Travis Oliphant and the birth of NumPy

In 2005 Travis Oliphant merged two competing projects - Numeric (1995, Jim Hugunin) and Numarray (2001, STScI) - into a single package called NumPy. Under the hood NumPy calls into BLAS (Basic Linear Algebra Subprograms, 1979) and LAPACK (1992, Anderson et al.) - Fortran libraries that are over forty years old. That is why np.dot runs hundreds of times faster than a Python loop: SIMD instructions and cache-optimized GEMM from the 80s. In 2020 the paper "Array programming with NumPy" in Nature officially recognized NumPy as the foundation of modern data science.

ndarray - the Core of NumPy

John von Neumann and Herman Goldstine, 1947 - first numerical computing

In 1947, John von Neumann and Herman Goldstine ran a matrix inversion on ENIAC - the first serious numerical computation on a modern computer. ENIAC had no float64, no broadcasting, no vectorization. NumPy (2005) carries the same principle: a homogeneous array of numbers in memory. But orders of magnitude faster. PyTorch, TensorFlow, pandas - all of them are ndarray under the hood.

The ECMWF climate model processes 100 TB of data every day for weather forecasting. NumPy is the foundation of PyTorch, TensorFlow, and pandas. CERN's Large Hadron Collider produces 15 petabytes per year through the ROOT framework, with most analysis running in NumPy/SciPy. Python lists cannot handle this. **ndarray** - an N-dimensional array of a fixed type in a contiguous memory block - delivers speeds hundreds of times faster than lists.

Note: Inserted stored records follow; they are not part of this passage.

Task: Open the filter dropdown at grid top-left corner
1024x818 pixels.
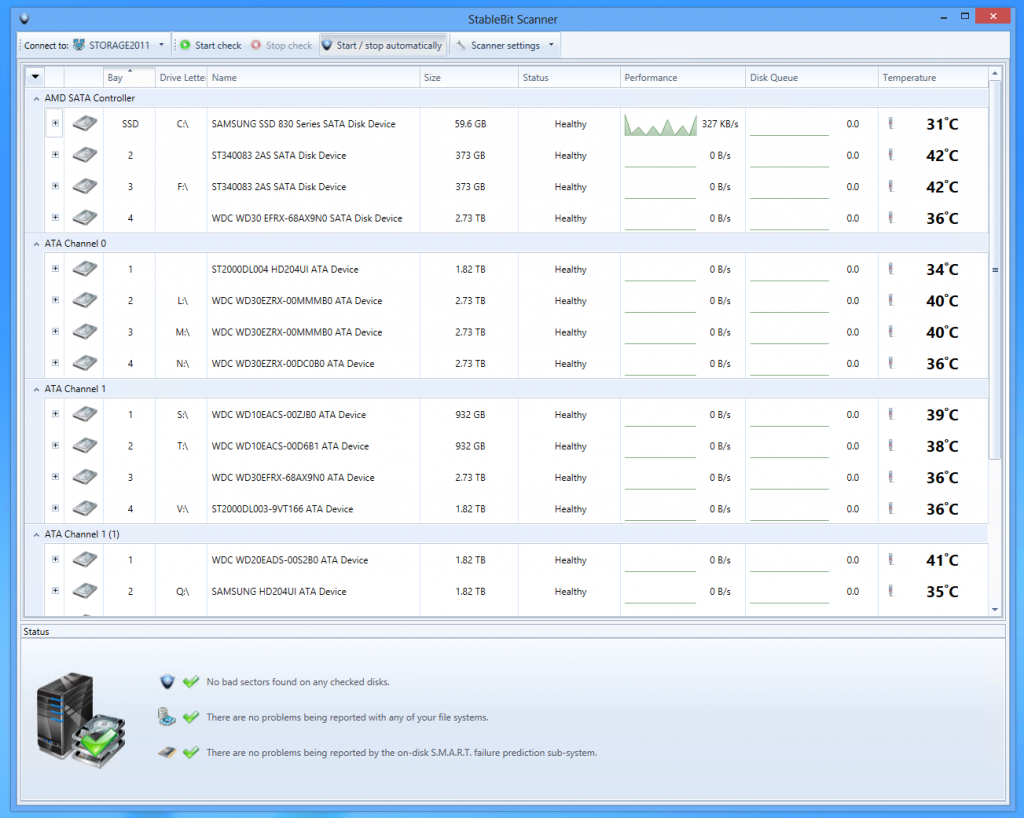Action: pyautogui.click(x=35, y=76)
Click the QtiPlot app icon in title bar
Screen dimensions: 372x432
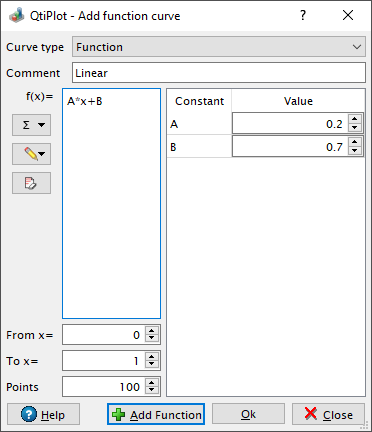click(x=16, y=16)
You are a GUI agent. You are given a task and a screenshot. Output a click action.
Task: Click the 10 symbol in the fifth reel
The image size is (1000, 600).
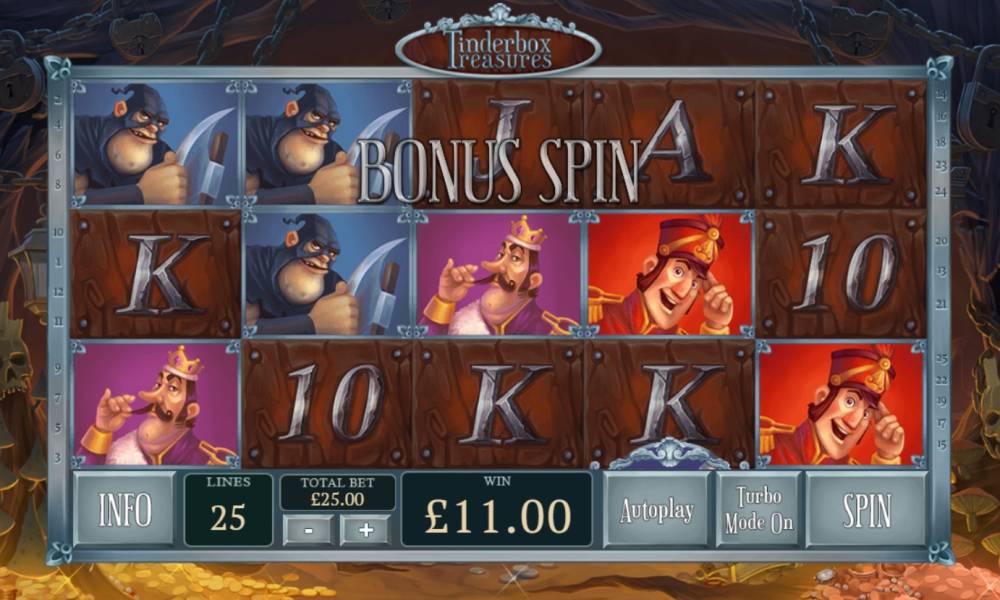pyautogui.click(x=841, y=274)
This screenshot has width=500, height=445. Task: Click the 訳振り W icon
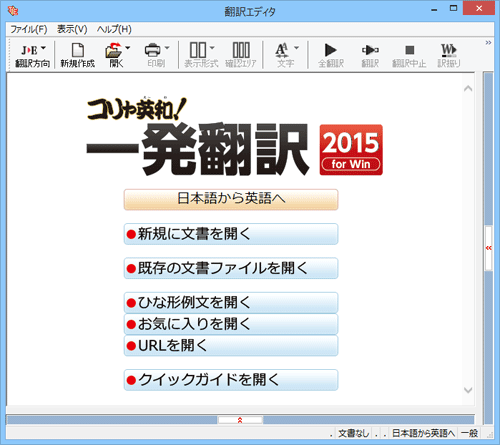tap(449, 50)
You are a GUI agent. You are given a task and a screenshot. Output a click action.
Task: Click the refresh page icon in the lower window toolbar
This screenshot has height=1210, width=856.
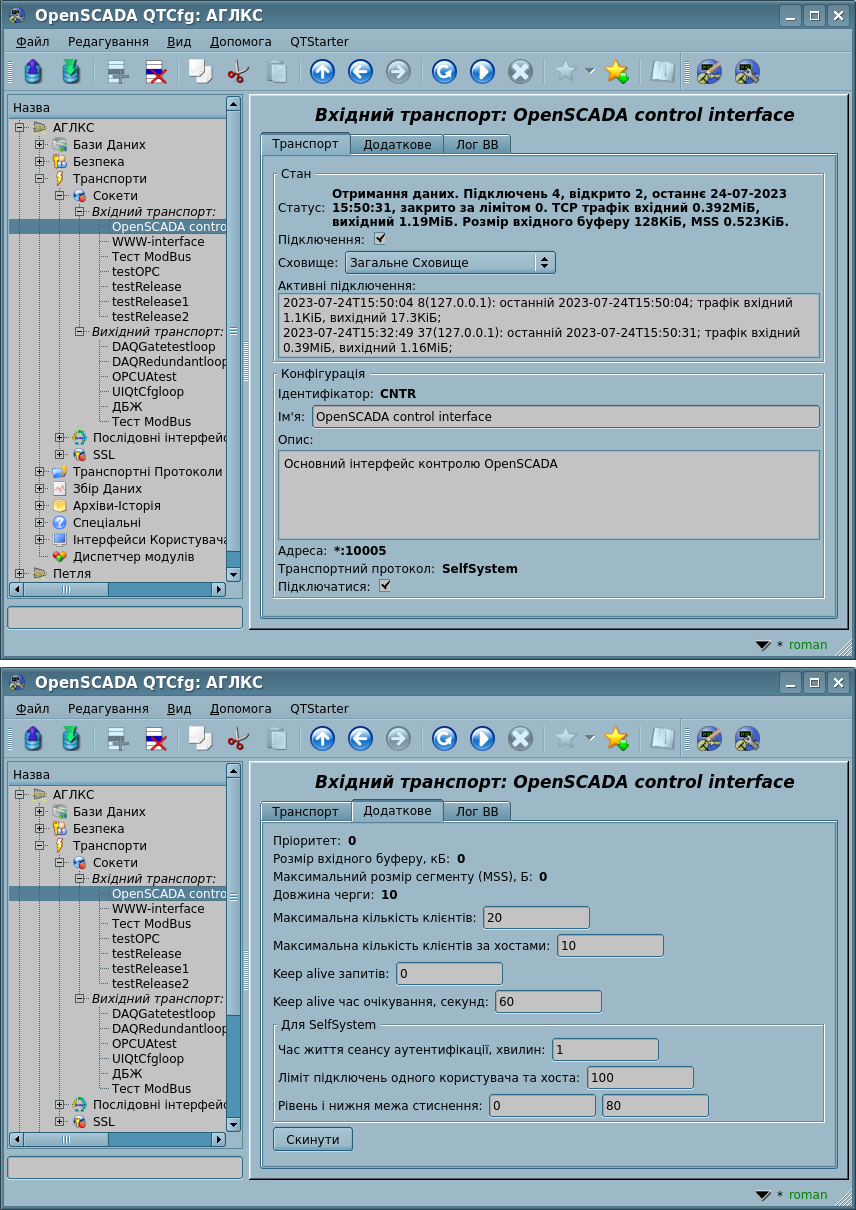[x=444, y=739]
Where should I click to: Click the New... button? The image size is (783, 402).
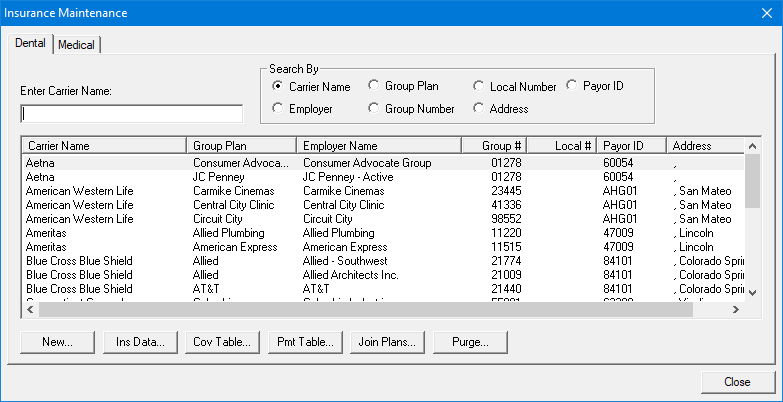pos(57,342)
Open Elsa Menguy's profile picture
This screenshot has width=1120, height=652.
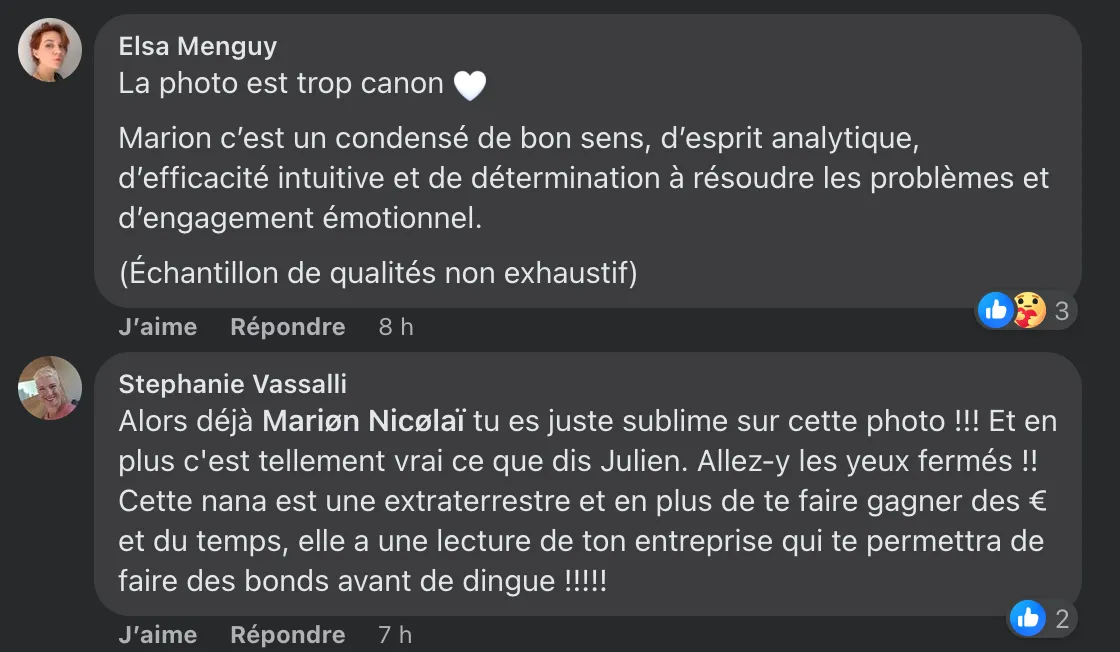click(49, 50)
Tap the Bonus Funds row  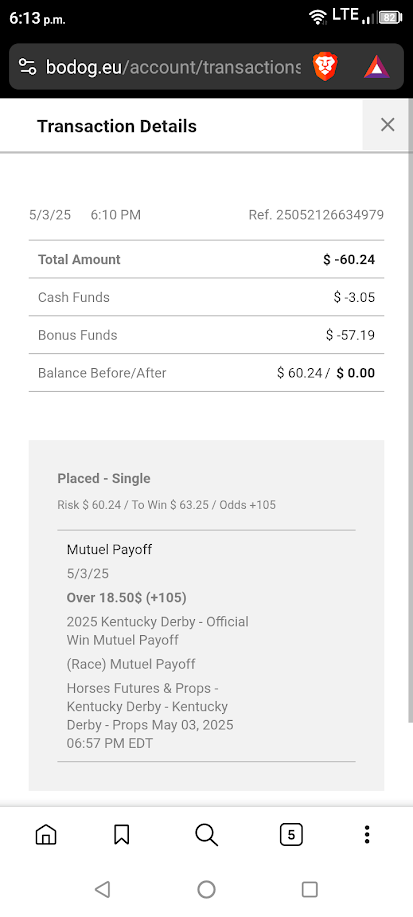click(206, 335)
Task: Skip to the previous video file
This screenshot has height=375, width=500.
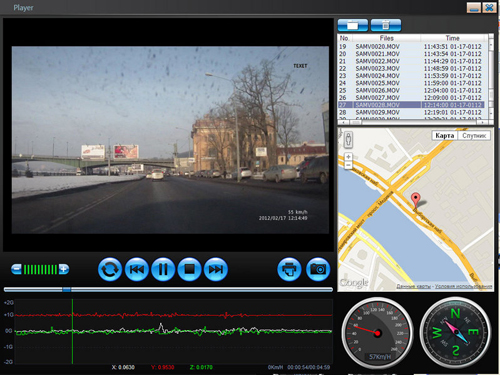Action: 136,269
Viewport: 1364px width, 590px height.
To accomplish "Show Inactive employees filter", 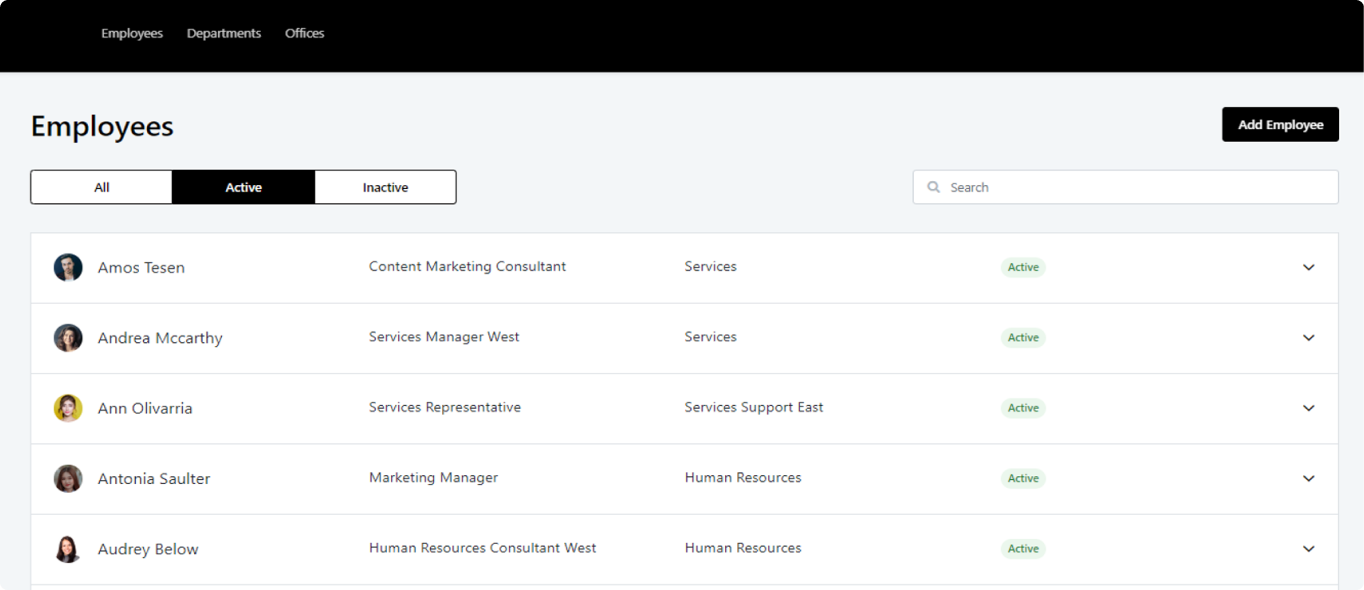I will click(385, 187).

**shape** - a tuple of dimensions (rows, columns, ...). **dtype** - the element type (float64, int32, complex128). All elements share one type - this enables compact storage and direct access without Python's per-object overhead. A PyTorch Tensor and a NumPy ndarray share the same memory via `torch.from_numpy()` - zero-copy interop.

Slicing in NumPy returns a **view** - not a copy, but a window into the same memory block. Modifying the view modifies the original. For an independent copy: `M[0, :].copy()`. This is not a bug - it is an architectural decision for zero-copy ML pipelines.

Creation	Function	Example
Zeros	np.zeros(shape)	np.zeros((3, 3))
Ones	np.ones(shape)	np.ones((2, 5))
Identity matrix	np.eye(n)	np.eye(4)
Random	np.random.randn(shape)	np.random.randn(3, 3)
Range	np.linspace(a, b, n)	np.linspace(0, 1, 50)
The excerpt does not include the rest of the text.